*DATA PROVIDED*:
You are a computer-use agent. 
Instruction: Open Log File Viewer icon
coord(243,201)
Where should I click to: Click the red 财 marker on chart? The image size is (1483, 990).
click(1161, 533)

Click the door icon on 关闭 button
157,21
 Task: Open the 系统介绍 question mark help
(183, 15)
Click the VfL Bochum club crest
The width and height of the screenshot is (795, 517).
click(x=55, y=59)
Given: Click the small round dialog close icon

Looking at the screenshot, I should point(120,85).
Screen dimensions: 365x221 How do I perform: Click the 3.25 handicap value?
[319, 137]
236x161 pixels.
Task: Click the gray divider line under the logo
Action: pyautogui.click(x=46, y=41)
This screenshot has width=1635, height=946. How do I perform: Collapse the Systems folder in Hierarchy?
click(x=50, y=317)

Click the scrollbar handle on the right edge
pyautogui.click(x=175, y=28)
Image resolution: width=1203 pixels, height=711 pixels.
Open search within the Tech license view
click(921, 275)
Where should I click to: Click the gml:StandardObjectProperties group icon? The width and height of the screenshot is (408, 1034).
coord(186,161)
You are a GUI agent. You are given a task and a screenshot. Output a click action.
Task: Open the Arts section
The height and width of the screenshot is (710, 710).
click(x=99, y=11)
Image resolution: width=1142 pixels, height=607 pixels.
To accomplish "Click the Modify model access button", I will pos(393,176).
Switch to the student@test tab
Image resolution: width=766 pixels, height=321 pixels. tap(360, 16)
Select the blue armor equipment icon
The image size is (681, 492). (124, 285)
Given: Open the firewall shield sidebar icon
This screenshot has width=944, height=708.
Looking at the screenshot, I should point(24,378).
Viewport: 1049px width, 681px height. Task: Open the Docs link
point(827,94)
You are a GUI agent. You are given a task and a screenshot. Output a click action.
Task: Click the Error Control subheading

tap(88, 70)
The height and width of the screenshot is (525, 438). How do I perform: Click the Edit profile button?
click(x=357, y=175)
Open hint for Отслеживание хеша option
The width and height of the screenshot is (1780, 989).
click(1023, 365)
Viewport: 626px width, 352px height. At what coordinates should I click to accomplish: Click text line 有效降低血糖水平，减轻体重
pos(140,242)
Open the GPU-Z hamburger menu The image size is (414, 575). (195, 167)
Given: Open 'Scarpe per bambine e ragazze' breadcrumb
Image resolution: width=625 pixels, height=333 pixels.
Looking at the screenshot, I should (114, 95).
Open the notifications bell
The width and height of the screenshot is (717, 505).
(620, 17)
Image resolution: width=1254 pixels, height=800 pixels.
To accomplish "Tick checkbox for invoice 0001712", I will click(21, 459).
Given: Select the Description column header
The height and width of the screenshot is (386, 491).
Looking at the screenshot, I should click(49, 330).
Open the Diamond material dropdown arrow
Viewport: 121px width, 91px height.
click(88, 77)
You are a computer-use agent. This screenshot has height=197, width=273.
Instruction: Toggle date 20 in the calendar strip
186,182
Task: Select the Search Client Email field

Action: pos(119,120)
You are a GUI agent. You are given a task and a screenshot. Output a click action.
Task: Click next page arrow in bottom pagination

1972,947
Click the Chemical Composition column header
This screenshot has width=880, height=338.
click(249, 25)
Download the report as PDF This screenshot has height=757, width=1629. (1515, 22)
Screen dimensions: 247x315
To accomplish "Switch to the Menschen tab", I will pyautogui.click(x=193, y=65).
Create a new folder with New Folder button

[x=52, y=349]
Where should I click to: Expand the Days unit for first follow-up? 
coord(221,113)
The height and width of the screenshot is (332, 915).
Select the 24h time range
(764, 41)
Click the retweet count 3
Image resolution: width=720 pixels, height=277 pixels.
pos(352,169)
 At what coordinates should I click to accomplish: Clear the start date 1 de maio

*ABOUT THIS EXERCISE*: Output each entry once again, exactly as shown above.

*RESPONSE AREA*:
You are a computer-use agent. 
Instruction: Open Log File Viewer icon
coord(243,201)
Where should I click to: Click the red 财 marker on chart? The image size is (1483, 990).
click(1161, 533)

Click the door icon on 关闭 button
157,21
 Task: Open the 系统介绍 question mark help
(183, 15)
Click the VfL Bochum club crest
The width and height of the screenshot is (795, 517).
click(x=55, y=59)
Given: Click the small round dialog close icon

Looking at the screenshot, I should point(120,85).
Screen dimensions: 365x221 How do I perform: Click the 3.25 handicap value?
[319, 137]
236x161 pixels.
Task: Click the gray divider line under the logo
Action: pyautogui.click(x=46, y=41)
This screenshot has width=1635, height=946. How do I perform: Collapse the Systems folder in Hierarchy?
click(x=50, y=317)

Click the scrollbar handle on the right edge
pyautogui.click(x=175, y=28)
Image resolution: width=1203 pixels, height=711 pixels.
Open search within the Tech license view
click(921, 275)
Where should I click to: Click the gml:StandardObjectProperties group icon? The width and height of the screenshot is (408, 1034).
coord(186,161)
You are a GUI agent. You are given a task and a screenshot. Output a click action.
Task: Open the Arts section
The height and width of the screenshot is (710, 710).
click(x=99, y=11)
Image resolution: width=1142 pixels, height=607 pixels.
To accomplish "Click the Modify model access button", I will pos(393,176).
Switch to the student@test tab
Image resolution: width=766 pixels, height=321 pixels. tap(360, 16)
Select the blue armor equipment icon
The image size is (681, 492). (124, 285)
Given: Open the firewall shield sidebar icon
This screenshot has width=944, height=708.
Looking at the screenshot, I should point(24,378).
Viewport: 1049px width, 681px height. Task: Open the Docs link
point(827,94)
You are a GUI agent. You are given a task and a screenshot. Output a click action.
Task: Click the Error Control subheading

tap(88, 70)
The height and width of the screenshot is (525, 438). How do I perform: Click the Edit profile button?
click(x=357, y=175)
Open hint for Отслеживание хеша option
The width and height of the screenshot is (1780, 989).
click(1023, 365)
Viewport: 626px width, 352px height. At what coordinates should I click to accomplish: Click text line 有效降低血糖水平，减轻体重
pos(140,242)
Open the GPU-Z hamburger menu The image size is (414, 575). (195, 167)
Given: Open 'Scarpe per bambine e ragazze' breadcrumb
Image resolution: width=625 pixels, height=333 pixels.
Looking at the screenshot, I should (114, 95).
Open the notifications bell
The width and height of the screenshot is (717, 505).
(620, 17)
Image resolution: width=1254 pixels, height=800 pixels.
To accomplish "Tick checkbox for invoice 0001712", I will click(21, 459).
Given: Select the Description column header
The height and width of the screenshot is (386, 491).
Looking at the screenshot, I should click(49, 330).
Open the Diamond material dropdown arrow
Viewport: 121px width, 91px height.
click(88, 77)
You are a computer-use agent. This screenshot has height=197, width=273.
Instruction: Toggle date 20 in the calendar strip
186,182
Task: Select the Search Client Email field

Action: pos(119,120)
You are a GUI agent. You are given a task and a screenshot. Output a click action.
Task: Click next page arrow in bottom pagination

1972,947
Click the Chemical Composition column header
This screenshot has width=880, height=338.
click(249, 25)
Download the report as PDF This screenshot has height=757, width=1629. (1515, 22)
Screen dimensions: 247x315
To accomplish "Switch to the Menschen tab", I will pyautogui.click(x=193, y=65).
Create a new folder with New Folder button

[x=52, y=349]
Where should I click to: Expand the Days unit for first follow-up? 
coord(221,113)
The height and width of the screenshot is (332, 915).
Select the 24h time range
(764, 41)
Click the retweet count 3
Image resolution: width=720 pixels, height=277 pixels.
pos(352,169)
 At what coordinates should I click to accomplish: Clear the start date 1 de maio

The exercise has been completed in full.